Better anti-corruption reporting but is it credible?

Scandals such as the revelations of banks misleading regulators on LIBOR are further eroding people’s trust in companies. Two in three Europeans, for example, believe that corruption is part of their country’s business culture.

One of steps for companies to restore trust is by publicly reporting on their anti-bribery measures. Once a company has done that, it can and should go further to raise the credibility of its reporting by getting independent assurance or certification for its anti-corruption programme.

Transparency International’s latest report, Transparency in Corporate Reporting: Assessing the World’s Largest Companies, indicates that the world’s top companies have made some strides in reporting on their anti-corruption programmes. The average score of the 105 companies we looked at was 68 per cent, compared to 47 per cent in a previous review of reporting, in 2007.

This would appear to be an encouraging development were it not for the fact that six of the better performing companies, Astra Zeneca, Barclays, GSK, HSBC, Pfizer and Walmart, are currently embroiled in corruption scandals or allegations. Does this undermine the validity of assessing corporate reporting as in the Transparency International report?

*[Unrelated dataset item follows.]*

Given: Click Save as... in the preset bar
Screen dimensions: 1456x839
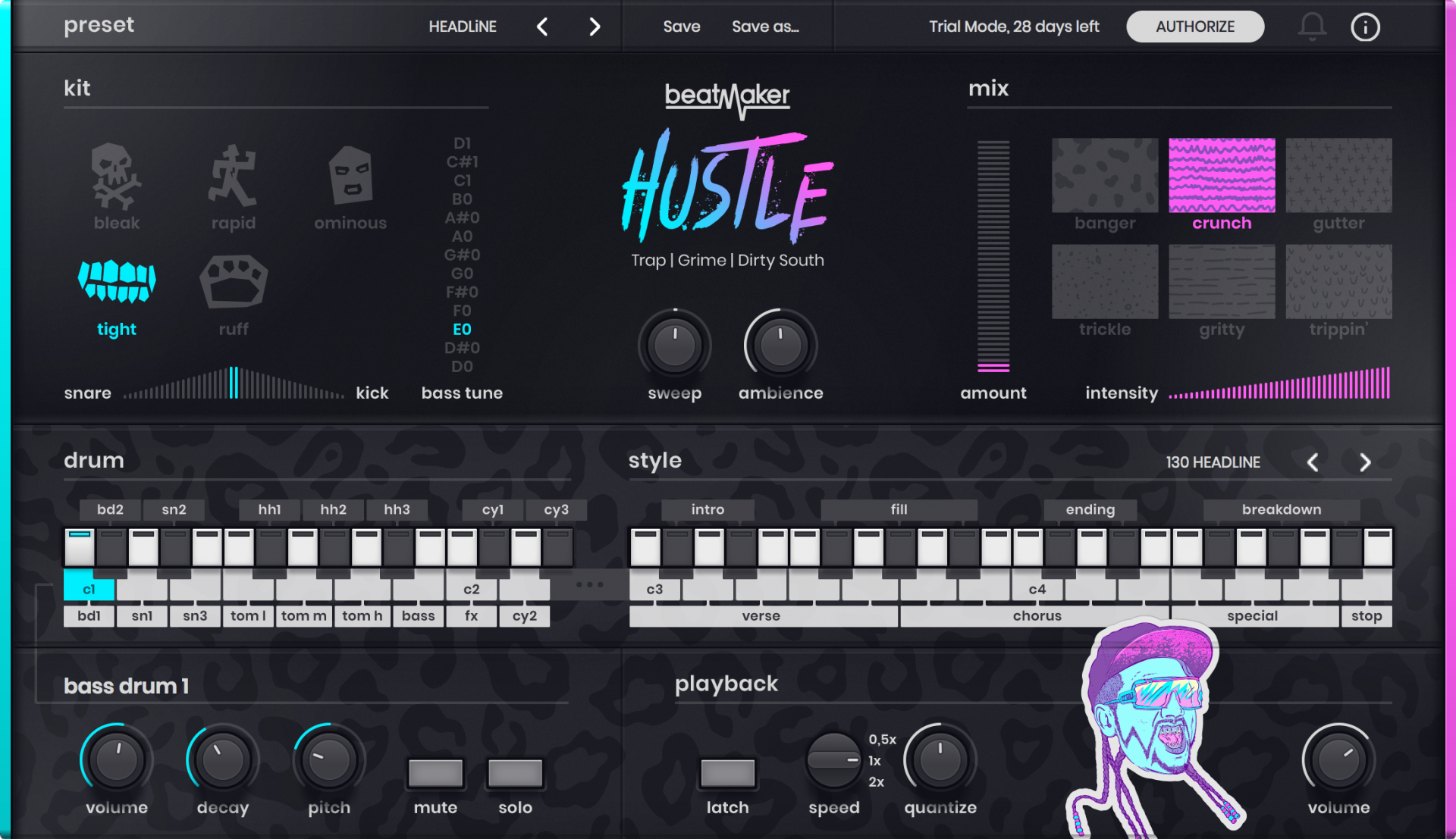Looking at the screenshot, I should pyautogui.click(x=765, y=27).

No, because public disclosure of corruption-relevant data is a critical first step to combatting corruption. Company reporting supports greater corporate accountability as it allows stakeholders to understand and question the measures used by companies to counter corruption. Through reporting, companies can communicate to the world. They can explain the range of their anti-bribery efforts.

Our report identifies areas where companies are making progress such as training of employees. 80 of the 105 companies say they have anti-corruption training programs for employees, ensuring that efforts to stop corruption begin at the frontlines.

But companies mustn’t stop there.  In order to be sure that the companies’ policies are having the desired effect, a robust and comprehensive assessment is invaluable.

Despite the progress in reporting, an independent view is needed to ensure that company reporting is credible. To support companies and assess the effectiveness of their anti-corruption measures, Transparency International has launched a new tool. Published on 21 June the Assurance Framework for Corporate Anti-bribery Programmes provides criteria for assurance on the design of the anti-bribery programme at a specified date.

This tool will be useful for a company that has crossed the t’s and dotted the i’s on its anti-corruption policy, but  wants to demonstrate to internal and external audiences alike that the design of its anti-bribery programme matches up to what it professes.

If more of the companies in our corporate transparency report used assurance tools like this, then observers, including investors, employees and regulators could show greater faith in the company’s management of the risks of bribery and corruption.  What do you think? Would you be reassured about the integrity of big companies if you could read about their anti-corruption programmes on their website and they had been assured by independent third parties?